I would agree with the above. My two are very peaceful to Killies they live with and shrimp. They squabble with each other but not to the point were damage occurs. 

Mine will only eat live food. I bet daphnia out of my rain butt and pop them in 2 - 3 times a week. Great fun to watch them hunt. I would think that faster fish (tetras etc) would outcompete them for food. 


Sent from my iPhone using Tapatalk


----------



## tam (26 Mar 2019)

Yep, same here my Scarlet Badis will spit out frozen even if I mix it with live. They pretty much ignore anything that's not actively wiggling.

Otos like to be in a group and can move pretty rapidly so 48L might be a bit small depending on dimensions. I had some in a 50cm tank and they'd occasionally dart and hit the tank wall. I'd go for a longer tank if keeping them and really half a dozen plus. They are much happier in my 90cm (3') tank.


----------



## sciencefiction (26 Mar 2019)

tam said:


> They are much happier in my 90cm (3') tank.



I came to the same conclusions. They're also longer lived in larger tanks and certainly enjoy the space.


----------



## akwarium (27 Mar 2019)

I ques bigger is always better, especially for fish that should be kept in numbers.


----------



## Monkfish (27 Mar 2019)

Yeah wish I could get a larger tank, but space in the house does not allow for it.


----------



## tam (27 Mar 2019)

What's it you like about the Otos?
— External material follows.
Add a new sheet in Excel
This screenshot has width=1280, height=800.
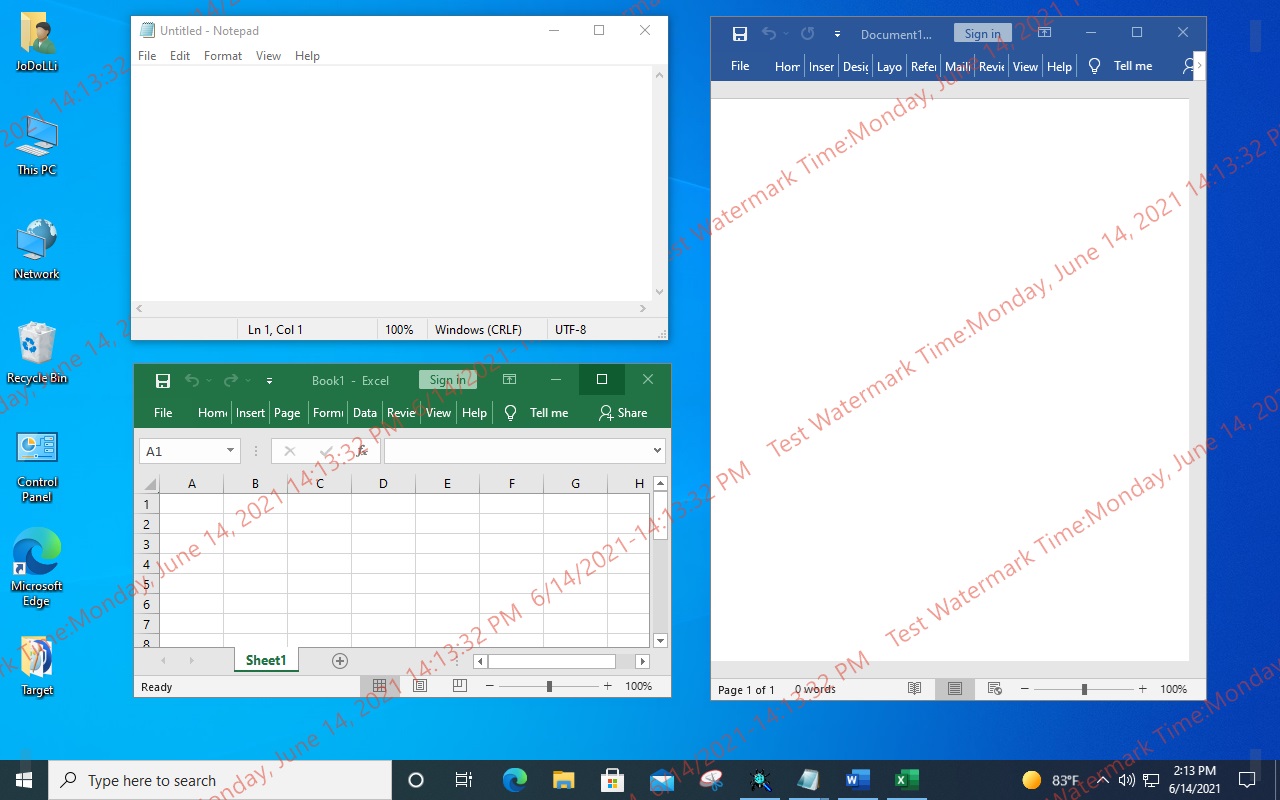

You could look at habrosus corys - similar in social behaviour and appearance with the lateral stripe but half the size and less prone to sudden darting. If it's the algae eating you could combine with a nerite snail or amano shrimp. Just to give you options


----------



## Monkfish (27 Mar 2019)

Yeah it was the algae eating properties I was interested in. I was hoping to keep CRS eventually, would they be as good as Amano for algae eating?

Never though about snails in there as I have in the past spent weeks trying to get rid of ones that hitch hike on plants haha. If I was to get Nerite snails would I need to keep a lid on my tank?  I was going to see how I get on without a lid, but might have to put a perspex one on anyway due to kids and a cat! haha


----------



## akwarium (27 Mar 2019)

Monkfish said:


> Yeah wish I could get a larger tank, but space in the house does not allow for it.


I ques most of us wish that 

Otocinclus will eat some algae, but only on surfaces like glass and stone. Those are easy to clean, the algae on/between plants are much more annoying but won't be eaten by the fish.  In a small tank I don't really see the benefits of Otos.


----------



## TBRO (27 Mar 2019)

I would vote against Otos too. They are very prone to dying a couple of weeks after introduction. Nerite snails can’t usually reproduce in fresh water. They are pretty good on wood and anubias leaves. 

CRS won’t make a huge dent in algae but help clean other detritus and are fascinating 


Sent from my iPhone using Tapatalk


----------



## Monkfish (27 Mar 2019)

Just ordered some nerites. Let’s hope they last a while, they aren’t cheap haha


----------



## tam (27 Mar 2019)

I added five amano a couple of weeks ago and they made quite a dent compared to the nine otos that have been in six months. The scarlet badis will eat baby shrimp so just be careful on the size you add for the CRS. Mine are fine with adult cherries though.


----------